** Problem statement **
Update the records from the first line through the line that contains "point(1389,1186)" by replacing "icon" with "symbol", and give those lines again with everything else unchanged.

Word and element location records
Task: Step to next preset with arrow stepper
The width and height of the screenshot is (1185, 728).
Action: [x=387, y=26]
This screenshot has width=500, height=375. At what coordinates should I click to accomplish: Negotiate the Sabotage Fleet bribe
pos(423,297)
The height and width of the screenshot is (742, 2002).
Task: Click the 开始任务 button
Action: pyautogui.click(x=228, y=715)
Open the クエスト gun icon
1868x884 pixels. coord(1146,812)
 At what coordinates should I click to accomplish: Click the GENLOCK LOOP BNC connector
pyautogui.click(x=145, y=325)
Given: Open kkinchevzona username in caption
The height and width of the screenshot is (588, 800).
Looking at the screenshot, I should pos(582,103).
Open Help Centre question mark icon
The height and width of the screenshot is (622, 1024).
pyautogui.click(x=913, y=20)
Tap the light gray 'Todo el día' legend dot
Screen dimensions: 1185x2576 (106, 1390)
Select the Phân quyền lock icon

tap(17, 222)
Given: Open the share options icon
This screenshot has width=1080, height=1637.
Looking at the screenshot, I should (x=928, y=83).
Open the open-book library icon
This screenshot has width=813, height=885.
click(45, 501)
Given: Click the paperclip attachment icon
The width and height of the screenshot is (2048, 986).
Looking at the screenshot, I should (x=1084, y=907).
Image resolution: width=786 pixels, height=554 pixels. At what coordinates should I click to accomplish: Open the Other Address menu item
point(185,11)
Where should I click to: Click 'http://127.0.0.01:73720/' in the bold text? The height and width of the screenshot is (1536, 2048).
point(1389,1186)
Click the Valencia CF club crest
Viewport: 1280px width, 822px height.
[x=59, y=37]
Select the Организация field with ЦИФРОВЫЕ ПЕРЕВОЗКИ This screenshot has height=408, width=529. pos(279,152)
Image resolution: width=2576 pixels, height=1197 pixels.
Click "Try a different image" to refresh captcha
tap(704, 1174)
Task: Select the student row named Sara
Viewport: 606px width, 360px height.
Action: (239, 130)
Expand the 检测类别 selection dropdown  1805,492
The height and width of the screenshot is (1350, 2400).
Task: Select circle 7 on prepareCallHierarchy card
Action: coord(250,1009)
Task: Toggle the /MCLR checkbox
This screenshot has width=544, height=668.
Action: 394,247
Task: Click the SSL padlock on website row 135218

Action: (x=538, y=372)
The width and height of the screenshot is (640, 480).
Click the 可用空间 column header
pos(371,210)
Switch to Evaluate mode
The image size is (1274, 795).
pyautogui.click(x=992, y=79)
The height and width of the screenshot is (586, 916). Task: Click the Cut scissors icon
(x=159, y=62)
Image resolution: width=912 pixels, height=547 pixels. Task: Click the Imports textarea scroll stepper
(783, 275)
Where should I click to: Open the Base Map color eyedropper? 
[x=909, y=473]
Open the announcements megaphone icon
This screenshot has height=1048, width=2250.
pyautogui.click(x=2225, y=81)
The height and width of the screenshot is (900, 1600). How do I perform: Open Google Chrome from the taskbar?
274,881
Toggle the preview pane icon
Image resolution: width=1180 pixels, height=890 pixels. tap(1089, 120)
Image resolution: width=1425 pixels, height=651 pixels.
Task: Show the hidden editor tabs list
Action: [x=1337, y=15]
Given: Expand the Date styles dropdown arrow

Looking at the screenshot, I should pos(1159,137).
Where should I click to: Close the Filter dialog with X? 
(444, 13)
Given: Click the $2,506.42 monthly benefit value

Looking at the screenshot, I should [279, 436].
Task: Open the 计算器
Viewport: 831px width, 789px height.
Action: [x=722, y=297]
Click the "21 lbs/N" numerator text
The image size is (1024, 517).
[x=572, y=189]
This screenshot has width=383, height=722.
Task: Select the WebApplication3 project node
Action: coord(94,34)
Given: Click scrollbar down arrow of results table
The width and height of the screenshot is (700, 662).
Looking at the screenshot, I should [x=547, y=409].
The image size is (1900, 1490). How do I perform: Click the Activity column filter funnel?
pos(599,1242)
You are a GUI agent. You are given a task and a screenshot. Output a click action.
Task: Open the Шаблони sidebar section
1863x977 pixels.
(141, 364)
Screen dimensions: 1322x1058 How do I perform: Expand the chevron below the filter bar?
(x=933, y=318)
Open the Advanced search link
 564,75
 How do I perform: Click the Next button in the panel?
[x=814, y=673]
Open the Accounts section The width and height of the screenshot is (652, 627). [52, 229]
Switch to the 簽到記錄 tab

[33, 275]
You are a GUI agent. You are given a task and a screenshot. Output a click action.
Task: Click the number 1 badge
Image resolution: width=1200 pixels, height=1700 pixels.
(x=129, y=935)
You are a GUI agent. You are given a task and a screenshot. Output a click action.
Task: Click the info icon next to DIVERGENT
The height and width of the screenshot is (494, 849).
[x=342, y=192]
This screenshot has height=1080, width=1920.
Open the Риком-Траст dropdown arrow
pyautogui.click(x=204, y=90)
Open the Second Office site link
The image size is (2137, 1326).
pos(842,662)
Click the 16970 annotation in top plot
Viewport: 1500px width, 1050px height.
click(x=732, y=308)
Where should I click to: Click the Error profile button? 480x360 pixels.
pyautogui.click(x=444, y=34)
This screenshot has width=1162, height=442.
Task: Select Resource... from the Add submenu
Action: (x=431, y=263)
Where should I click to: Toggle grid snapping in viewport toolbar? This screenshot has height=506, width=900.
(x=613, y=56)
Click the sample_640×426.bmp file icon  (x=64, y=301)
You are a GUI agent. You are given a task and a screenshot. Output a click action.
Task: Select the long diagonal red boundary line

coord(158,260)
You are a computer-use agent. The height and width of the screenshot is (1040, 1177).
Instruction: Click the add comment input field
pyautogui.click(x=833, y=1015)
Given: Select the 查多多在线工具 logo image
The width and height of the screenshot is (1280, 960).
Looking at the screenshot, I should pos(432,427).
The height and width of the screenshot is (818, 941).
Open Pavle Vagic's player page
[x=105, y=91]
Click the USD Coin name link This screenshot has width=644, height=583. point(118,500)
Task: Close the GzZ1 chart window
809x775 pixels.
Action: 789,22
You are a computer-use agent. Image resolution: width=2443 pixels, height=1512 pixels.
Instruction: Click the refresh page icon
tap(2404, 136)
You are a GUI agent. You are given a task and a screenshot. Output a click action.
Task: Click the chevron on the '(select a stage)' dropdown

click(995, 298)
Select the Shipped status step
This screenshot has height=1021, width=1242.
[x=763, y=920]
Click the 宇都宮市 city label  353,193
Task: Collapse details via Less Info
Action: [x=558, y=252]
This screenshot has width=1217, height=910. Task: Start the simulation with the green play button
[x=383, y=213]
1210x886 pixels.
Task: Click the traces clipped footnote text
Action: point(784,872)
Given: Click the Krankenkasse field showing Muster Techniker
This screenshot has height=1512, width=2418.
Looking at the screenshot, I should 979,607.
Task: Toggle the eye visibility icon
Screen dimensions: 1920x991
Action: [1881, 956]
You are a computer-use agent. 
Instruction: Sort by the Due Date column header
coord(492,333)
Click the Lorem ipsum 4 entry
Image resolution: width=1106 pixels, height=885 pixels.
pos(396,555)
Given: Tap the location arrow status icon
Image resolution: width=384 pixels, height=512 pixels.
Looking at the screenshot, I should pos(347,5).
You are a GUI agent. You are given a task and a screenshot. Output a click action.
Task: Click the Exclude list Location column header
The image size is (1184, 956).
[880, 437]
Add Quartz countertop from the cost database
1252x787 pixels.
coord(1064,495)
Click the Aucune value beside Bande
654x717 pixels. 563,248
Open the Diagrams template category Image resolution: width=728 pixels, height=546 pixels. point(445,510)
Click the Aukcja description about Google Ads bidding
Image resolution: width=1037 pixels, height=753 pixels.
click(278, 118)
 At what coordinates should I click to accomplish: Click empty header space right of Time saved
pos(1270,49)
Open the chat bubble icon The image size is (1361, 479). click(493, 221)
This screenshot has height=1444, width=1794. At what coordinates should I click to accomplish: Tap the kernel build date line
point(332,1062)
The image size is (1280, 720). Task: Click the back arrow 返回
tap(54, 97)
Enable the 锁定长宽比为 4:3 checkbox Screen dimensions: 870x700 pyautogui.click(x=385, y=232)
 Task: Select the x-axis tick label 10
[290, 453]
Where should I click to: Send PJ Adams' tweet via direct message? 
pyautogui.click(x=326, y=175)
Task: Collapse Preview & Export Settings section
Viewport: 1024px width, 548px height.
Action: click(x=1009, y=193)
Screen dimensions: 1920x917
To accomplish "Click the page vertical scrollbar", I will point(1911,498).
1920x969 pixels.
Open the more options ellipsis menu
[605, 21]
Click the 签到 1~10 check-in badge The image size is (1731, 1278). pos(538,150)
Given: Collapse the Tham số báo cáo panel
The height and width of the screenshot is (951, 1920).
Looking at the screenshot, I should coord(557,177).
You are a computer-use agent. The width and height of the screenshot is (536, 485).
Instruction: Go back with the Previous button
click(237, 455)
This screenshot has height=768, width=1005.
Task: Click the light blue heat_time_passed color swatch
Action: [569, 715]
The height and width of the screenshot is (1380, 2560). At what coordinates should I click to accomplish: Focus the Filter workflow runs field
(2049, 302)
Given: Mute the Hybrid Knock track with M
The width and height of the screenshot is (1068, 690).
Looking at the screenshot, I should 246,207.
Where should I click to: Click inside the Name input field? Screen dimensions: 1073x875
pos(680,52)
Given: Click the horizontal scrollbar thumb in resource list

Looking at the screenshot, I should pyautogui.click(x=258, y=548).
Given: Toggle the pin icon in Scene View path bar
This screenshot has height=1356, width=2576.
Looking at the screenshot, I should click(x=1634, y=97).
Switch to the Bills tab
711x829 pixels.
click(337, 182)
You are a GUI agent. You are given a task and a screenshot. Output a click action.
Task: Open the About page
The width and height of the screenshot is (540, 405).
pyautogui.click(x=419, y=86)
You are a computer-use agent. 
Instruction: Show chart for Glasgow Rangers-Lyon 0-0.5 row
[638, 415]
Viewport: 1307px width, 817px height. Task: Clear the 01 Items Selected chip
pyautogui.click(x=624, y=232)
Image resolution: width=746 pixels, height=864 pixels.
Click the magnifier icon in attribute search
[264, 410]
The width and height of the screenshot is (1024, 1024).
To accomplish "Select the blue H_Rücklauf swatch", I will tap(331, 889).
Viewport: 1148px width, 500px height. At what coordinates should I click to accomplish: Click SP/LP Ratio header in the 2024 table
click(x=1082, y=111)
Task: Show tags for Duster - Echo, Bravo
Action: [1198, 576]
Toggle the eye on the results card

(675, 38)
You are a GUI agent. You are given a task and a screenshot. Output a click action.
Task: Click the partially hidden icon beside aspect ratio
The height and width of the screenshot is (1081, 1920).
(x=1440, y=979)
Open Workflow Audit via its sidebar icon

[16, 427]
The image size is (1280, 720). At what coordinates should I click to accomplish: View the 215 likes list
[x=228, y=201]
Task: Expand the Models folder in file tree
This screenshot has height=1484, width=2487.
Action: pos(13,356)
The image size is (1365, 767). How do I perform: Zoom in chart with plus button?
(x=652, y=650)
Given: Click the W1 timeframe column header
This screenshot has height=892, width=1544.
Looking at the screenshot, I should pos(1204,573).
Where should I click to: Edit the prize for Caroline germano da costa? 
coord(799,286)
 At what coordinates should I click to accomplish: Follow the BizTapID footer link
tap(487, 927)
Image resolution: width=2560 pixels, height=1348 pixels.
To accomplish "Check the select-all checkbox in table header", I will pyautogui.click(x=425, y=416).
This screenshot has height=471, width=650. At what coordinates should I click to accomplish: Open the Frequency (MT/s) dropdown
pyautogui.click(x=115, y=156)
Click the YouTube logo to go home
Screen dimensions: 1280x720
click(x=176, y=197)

** Correct response **
Task: Step to next preset with arrow stepper
The width and height of the screenshot is (1185, 728).
Action: [x=387, y=26]
This screenshot has width=500, height=375. At what coordinates should I click to accomplish: Negotiate the Sabotage Fleet bribe
pos(423,297)
The height and width of the screenshot is (742, 2002).
Task: Click the 开始任务 button
Action: pyautogui.click(x=228, y=715)
Open the クエスト gun symbol
1868x884 pixels. coord(1146,812)
 At what coordinates should I click to accomplish: Click the GENLOCK LOOP BNC connector
pyautogui.click(x=145, y=325)
Given: Open kkinchevzona username in caption
The height and width of the screenshot is (588, 800).
Looking at the screenshot, I should pos(582,103).
Open Help Centre question mark symbol
The height and width of the screenshot is (622, 1024).
pyautogui.click(x=913, y=20)
Tap the light gray 'Todo el día' legend dot
Screen dimensions: 1185x2576 (106, 1390)
Select the Phân quyền lock symbol

tap(17, 222)
Given: Open the share options symbol
This screenshot has width=1080, height=1637.
Looking at the screenshot, I should (x=928, y=83).
Open the open-book library symbol
This screenshot has width=813, height=885.
click(45, 501)
Given: Click the paperclip attachment symbol
The width and height of the screenshot is (2048, 986).
Looking at the screenshot, I should (x=1084, y=907).
Image resolution: width=786 pixels, height=554 pixels. At what coordinates should I click to accomplish: Open the Other Address menu item
point(185,11)
Where should I click to: Click 'http://127.0.0.01:73720/' in the bold text? The height and width of the screenshot is (1536, 2048).
point(1389,1186)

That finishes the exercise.